- _Exercise brief_
What is the number of lines below that include "computer"? Give that number alone.

- _Given data_
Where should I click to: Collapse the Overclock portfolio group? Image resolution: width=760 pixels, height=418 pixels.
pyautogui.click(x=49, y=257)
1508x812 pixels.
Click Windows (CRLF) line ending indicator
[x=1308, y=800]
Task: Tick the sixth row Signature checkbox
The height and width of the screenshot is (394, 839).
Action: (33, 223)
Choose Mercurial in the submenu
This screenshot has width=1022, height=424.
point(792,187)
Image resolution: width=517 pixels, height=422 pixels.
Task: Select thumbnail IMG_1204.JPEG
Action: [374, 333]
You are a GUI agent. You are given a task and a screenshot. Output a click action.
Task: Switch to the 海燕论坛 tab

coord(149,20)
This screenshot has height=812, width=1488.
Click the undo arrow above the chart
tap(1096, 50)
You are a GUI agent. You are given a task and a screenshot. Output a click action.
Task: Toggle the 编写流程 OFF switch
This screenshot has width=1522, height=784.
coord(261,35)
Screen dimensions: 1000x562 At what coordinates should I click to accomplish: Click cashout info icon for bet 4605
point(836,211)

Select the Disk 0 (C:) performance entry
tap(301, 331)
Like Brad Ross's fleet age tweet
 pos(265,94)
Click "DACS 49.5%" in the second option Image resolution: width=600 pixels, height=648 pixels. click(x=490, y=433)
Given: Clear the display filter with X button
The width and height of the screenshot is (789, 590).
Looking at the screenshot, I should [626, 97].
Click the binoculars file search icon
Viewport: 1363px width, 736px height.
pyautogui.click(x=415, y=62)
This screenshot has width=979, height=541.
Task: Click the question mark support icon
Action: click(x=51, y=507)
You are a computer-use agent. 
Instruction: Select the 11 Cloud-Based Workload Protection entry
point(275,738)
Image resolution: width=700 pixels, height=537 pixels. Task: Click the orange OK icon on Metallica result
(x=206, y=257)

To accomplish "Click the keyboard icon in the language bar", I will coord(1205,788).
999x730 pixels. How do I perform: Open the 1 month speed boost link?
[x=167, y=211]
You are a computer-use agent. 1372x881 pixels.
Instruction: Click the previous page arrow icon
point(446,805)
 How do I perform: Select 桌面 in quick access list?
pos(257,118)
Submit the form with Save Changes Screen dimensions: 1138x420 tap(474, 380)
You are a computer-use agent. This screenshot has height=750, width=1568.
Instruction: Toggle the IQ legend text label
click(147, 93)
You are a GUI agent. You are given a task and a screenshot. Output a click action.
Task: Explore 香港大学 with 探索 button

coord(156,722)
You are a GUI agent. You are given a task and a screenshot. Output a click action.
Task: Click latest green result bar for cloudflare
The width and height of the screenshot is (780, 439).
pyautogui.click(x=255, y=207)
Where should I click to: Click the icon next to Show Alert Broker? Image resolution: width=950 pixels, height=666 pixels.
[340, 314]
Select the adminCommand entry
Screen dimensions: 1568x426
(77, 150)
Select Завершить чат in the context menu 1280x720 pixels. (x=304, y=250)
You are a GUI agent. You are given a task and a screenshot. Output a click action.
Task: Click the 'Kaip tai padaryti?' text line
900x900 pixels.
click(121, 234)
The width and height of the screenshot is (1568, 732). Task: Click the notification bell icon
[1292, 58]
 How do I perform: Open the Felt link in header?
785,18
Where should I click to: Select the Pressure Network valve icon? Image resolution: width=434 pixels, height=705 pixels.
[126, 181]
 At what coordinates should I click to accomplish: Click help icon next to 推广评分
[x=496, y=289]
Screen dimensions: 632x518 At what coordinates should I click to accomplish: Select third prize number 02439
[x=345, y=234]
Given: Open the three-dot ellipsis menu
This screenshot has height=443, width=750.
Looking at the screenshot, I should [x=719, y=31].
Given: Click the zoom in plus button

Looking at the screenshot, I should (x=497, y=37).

- _Problem solution_
3